TASK PROMPT:
The response should be the data again, identical in every line.
---------- THE INPUT ----------
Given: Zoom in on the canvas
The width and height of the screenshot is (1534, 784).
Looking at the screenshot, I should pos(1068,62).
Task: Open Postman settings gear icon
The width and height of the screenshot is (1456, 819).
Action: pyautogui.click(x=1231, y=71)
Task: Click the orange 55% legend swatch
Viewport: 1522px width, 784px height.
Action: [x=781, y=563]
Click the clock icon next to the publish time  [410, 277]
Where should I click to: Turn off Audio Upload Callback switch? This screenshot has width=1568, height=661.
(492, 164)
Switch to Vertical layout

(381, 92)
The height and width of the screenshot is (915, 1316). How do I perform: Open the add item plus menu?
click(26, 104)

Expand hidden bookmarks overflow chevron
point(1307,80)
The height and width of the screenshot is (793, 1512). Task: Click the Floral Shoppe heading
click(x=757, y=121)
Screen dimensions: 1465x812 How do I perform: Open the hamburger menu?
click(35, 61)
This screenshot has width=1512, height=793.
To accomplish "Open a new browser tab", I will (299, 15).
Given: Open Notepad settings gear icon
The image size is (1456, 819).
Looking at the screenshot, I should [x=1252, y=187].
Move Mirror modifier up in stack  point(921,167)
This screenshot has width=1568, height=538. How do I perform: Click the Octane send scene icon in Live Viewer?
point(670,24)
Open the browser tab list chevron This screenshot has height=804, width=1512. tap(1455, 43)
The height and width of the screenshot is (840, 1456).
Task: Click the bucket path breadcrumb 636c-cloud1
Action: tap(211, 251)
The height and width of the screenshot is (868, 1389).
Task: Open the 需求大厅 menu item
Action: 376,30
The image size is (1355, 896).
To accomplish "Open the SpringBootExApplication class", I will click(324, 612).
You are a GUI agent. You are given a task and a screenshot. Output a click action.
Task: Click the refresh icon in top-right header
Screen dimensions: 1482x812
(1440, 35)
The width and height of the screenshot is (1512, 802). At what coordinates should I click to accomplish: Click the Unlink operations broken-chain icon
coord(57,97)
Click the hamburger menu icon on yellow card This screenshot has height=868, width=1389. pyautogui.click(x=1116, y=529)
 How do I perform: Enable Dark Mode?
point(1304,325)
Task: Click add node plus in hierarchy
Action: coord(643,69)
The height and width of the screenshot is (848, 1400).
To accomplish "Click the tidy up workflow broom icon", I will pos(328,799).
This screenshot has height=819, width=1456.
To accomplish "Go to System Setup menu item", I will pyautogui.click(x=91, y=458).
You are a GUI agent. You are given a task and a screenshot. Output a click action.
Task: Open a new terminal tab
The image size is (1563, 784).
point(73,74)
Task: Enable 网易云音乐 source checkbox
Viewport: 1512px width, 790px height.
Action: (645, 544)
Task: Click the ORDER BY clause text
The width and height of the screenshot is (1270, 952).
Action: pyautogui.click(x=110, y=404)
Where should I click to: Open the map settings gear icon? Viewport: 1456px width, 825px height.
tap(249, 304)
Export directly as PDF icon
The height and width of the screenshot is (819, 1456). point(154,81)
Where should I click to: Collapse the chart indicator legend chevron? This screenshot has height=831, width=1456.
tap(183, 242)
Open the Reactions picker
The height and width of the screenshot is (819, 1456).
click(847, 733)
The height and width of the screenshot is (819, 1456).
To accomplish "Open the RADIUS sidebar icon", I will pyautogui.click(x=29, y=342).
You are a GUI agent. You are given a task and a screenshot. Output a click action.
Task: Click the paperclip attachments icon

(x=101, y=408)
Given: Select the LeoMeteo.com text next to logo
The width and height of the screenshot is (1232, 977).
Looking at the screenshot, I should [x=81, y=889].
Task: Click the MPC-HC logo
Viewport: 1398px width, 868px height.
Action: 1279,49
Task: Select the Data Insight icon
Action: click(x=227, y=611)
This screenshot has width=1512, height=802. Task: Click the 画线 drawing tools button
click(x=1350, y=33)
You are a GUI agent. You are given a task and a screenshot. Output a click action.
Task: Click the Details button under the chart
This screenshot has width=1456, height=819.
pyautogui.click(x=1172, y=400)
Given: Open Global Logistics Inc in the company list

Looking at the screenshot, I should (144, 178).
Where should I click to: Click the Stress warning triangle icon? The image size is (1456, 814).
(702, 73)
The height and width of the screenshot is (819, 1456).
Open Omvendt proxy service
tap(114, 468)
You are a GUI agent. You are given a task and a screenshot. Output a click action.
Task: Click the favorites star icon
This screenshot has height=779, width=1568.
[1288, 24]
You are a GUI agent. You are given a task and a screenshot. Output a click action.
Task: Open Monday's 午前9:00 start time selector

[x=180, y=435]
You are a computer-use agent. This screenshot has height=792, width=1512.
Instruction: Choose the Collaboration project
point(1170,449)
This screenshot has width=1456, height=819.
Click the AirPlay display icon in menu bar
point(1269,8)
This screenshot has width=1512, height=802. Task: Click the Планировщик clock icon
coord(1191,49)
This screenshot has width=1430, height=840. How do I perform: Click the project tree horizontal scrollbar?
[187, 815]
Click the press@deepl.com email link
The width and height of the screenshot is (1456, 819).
----------
EXERCISE RESPONSE:
Given: Zoom in on the canvas
The width and height of the screenshot is (1534, 784).
Looking at the screenshot, I should pos(1068,62).
Task: Open Postman settings gear icon
The width and height of the screenshot is (1456, 819).
Action: pyautogui.click(x=1231, y=71)
Task: Click the orange 55% legend swatch
Viewport: 1522px width, 784px height.
Action: [x=781, y=563]
Click the clock icon next to the publish time  [410, 277]
Where should I click to: Turn off Audio Upload Callback switch? This screenshot has width=1568, height=661.
(492, 164)
Switch to Vertical layout

(381, 92)
The height and width of the screenshot is (915, 1316). How do I perform: Open the add item plus menu?
click(26, 104)

Expand hidden bookmarks overflow chevron
point(1307,80)
The height and width of the screenshot is (793, 1512). Task: Click the Floral Shoppe heading
click(x=757, y=121)
Screen dimensions: 1465x812 How do I perform: Open the hamburger menu?
click(35, 61)
This screenshot has width=1512, height=793.
To accomplish "Open a new browser tab", I will (299, 15).
Given: Open Notepad settings gear icon
The image size is (1456, 819).
Looking at the screenshot, I should [x=1252, y=187].
Move Mirror modifier up in stack  point(921,167)
This screenshot has width=1568, height=538. How do I perform: Click the Octane send scene icon in Live Viewer?
point(670,24)
Open the browser tab list chevron This screenshot has height=804, width=1512. tap(1455, 43)
The height and width of the screenshot is (840, 1456).
Task: Click the bucket path breadcrumb 636c-cloud1
Action: tap(211, 251)
The height and width of the screenshot is (868, 1389).
Task: Open the 需求大厅 menu item
Action: 376,30
The image size is (1355, 896).
To accomplish "Open the SpringBootExApplication class", I will click(324, 612).
You are a GUI agent. You are given a task and a screenshot. Output a click action.
Task: Click the refresh icon in top-right header
Screen dimensions: 1482x812
(1440, 35)
The width and height of the screenshot is (1512, 802). At what coordinates should I click to accomplish: Click the Unlink operations broken-chain icon
coord(57,97)
Click the hamburger menu icon on yellow card This screenshot has height=868, width=1389. pyautogui.click(x=1116, y=529)
 How do I perform: Enable Dark Mode?
point(1304,325)
Task: Click add node plus in hierarchy
Action: coord(643,69)
The height and width of the screenshot is (848, 1400).
To accomplish "Click the tidy up workflow broom icon", I will pos(328,799).
This screenshot has height=819, width=1456.
To accomplish "Go to System Setup menu item", I will pyautogui.click(x=91, y=458).
You are a GUI agent. You are given a task and a screenshot. Output a click action.
Task: Open a new terminal tab
The image size is (1563, 784).
point(73,74)
Task: Enable 网易云音乐 source checkbox
Viewport: 1512px width, 790px height.
Action: (645, 544)
Task: Click the ORDER BY clause text
The width and height of the screenshot is (1270, 952).
Action: pyautogui.click(x=110, y=404)
Where should I click to: Open the map settings gear icon? Viewport: 1456px width, 825px height.
tap(249, 304)
Export directly as PDF icon
The height and width of the screenshot is (819, 1456). point(154,81)
Where should I click to: Collapse the chart indicator legend chevron? This screenshot has height=831, width=1456.
tap(183, 242)
Open the Reactions picker
The height and width of the screenshot is (819, 1456).
click(847, 733)
The height and width of the screenshot is (819, 1456).
To accomplish "Open the RADIUS sidebar icon", I will pyautogui.click(x=29, y=342).
You are a GUI agent. You are given a task and a screenshot. Output a click action.
Task: Click the paperclip attachments icon

(x=101, y=408)
Given: Select the LeoMeteo.com text next to logo
The width and height of the screenshot is (1232, 977).
Looking at the screenshot, I should [x=81, y=889].
Task: Click the MPC-HC logo
Viewport: 1398px width, 868px height.
Action: 1279,49
Task: Select the Data Insight icon
Action: click(x=227, y=611)
This screenshot has width=1512, height=802. Task: Click the 画线 drawing tools button
click(x=1350, y=33)
You are a GUI agent. You are given a task and a screenshot. Output a click action.
Task: Click the Details button under the chart
This screenshot has width=1456, height=819.
pyautogui.click(x=1172, y=400)
Given: Open Global Logistics Inc in the company list

Looking at the screenshot, I should (144, 178).
Where should I click to: Click the Stress warning triangle icon? The image size is (1456, 814).
(702, 73)
The height and width of the screenshot is (819, 1456).
Open Omvendt proxy service
tap(114, 468)
You are a GUI agent. You are given a task and a screenshot. Output a click action.
Task: Click the favorites star icon
This screenshot has height=779, width=1568.
[1288, 24]
You are a GUI agent. You are given a task and a screenshot. Output a click action.
Task: Open Monday's 午前9:00 start time selector

[x=180, y=435]
You are a computer-use agent. This screenshot has height=792, width=1512.
Instruction: Choose the Collaboration project
point(1170,449)
This screenshot has width=1456, height=819.
Click the AirPlay display icon in menu bar
point(1269,8)
This screenshot has width=1512, height=802. Task: Click the Планировщик clock icon
coord(1191,49)
This screenshot has width=1430, height=840. How do I perform: Click the project tree horizontal scrollbar?
[187, 815]
Click the press@deepl.com email link
The width and height of the screenshot is (1456, 819).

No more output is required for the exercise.